Malik Ahmad Saeed Khan is a Pakistani politician who was a Member of the Provincial Assembly of the Punjab, from 2002 to 2007 and again from May 2013 to May 2018 and from August 2018 to January 2023.

==Early life and education==
He was born on 23 March 1975 in Kasur.

He has the degree of Bachelor of Laws which he obtained in 2000 from University of the Punjab.

==Political career==

He was elected to the Provincial Assembly of the Punjab as a candidate of Pakistan Muslim League (Q) (PML-Q) from Constituency PP-178 (Kasur-IV) in the 2002 Pakistani general election. He received 21,261 votes and defeated Chaudhry Ahmed Ali Tolo, a candidate of Pakistan Peoples Party (PPP).

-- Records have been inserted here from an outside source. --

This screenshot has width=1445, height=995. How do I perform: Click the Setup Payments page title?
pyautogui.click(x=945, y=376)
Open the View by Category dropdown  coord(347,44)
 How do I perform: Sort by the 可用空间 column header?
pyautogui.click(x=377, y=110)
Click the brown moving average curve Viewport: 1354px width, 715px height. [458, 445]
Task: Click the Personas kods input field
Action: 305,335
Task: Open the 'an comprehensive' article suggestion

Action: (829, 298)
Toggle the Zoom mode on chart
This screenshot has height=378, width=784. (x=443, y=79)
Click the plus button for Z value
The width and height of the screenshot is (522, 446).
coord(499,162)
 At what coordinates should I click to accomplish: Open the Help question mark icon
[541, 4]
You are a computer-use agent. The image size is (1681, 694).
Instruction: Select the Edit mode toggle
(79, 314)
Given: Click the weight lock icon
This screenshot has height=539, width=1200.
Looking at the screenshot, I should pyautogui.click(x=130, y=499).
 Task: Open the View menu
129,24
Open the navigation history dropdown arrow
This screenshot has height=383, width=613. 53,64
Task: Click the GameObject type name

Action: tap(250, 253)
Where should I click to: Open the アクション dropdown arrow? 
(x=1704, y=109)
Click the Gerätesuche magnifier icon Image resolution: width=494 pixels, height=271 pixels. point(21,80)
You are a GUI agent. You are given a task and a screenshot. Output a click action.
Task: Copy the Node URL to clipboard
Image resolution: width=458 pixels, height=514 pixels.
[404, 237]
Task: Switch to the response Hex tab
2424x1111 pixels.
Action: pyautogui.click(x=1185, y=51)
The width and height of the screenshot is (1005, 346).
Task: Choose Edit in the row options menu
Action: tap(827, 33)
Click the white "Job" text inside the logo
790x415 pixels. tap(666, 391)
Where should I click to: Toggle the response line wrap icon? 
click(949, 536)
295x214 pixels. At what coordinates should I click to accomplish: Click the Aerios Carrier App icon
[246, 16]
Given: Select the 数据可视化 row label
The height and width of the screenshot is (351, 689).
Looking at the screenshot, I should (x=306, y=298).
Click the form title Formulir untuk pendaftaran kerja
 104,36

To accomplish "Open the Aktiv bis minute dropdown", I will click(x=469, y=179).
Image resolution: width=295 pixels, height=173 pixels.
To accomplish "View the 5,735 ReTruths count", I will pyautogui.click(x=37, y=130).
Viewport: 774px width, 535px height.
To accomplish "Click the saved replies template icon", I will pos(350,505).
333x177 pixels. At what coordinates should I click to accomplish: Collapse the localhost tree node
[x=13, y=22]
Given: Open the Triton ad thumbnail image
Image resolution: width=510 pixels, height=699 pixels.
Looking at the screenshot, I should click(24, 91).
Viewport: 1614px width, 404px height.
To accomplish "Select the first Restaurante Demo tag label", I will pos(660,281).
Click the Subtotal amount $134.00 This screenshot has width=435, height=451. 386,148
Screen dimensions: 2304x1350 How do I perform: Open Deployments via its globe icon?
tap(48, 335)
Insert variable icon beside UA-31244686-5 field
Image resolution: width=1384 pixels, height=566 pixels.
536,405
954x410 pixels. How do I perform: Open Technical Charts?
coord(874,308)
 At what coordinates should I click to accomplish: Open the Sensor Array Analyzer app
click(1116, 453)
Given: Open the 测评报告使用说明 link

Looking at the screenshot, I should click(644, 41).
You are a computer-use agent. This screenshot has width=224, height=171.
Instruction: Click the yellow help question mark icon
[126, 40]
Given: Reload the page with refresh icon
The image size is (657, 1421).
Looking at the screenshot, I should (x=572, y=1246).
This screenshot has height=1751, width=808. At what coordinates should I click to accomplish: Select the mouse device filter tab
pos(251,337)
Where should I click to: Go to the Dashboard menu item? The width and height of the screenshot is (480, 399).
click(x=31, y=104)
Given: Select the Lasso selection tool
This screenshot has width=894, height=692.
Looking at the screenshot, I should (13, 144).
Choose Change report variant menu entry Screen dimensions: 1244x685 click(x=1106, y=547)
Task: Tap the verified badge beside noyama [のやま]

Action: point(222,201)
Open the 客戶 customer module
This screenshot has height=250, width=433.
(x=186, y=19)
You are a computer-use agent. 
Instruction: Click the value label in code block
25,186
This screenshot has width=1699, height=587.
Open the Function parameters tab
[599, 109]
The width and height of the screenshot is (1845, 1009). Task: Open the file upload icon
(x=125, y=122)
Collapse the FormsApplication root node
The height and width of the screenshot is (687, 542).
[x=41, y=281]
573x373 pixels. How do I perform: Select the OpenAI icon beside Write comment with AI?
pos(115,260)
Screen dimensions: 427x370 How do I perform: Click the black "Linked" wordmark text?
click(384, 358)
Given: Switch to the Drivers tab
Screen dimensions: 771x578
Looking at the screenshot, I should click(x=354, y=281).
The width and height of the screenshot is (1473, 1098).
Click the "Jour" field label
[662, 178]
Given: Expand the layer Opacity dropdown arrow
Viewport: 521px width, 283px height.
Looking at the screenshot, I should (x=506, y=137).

He ran for the seat of the Provincial Assembly of the Punjab as a candidate of PML-Q from Constituency PP-178 (Kasur-IV) in the 2008 Pakistani general election, but was unsuccessful. He received 19,416 votes and lost the seat to Ahmad Ali Tolu, a candidate of PPP.

He was re-elected to the Provincial Assembly of the Punjab as a candidate of Pakistan Muslim League (N) (PML-N) from Constituency PP-178 (Kasur-IV) in the 2013 Pakistani general election. He received 34,335 votes and defeated an independent candidate, Shahid Masood Ali.

He was re-elected to Provincial Assembly of the Punjab as a candidate of PML-N from Constituency PP-175 (Kasur-II) in the 2018 Pakistani general election.

==Kasur pedophilia scandal==
In 2015, Saeed was accused of attempting to protect the culprits of Kasur pedophilia ring.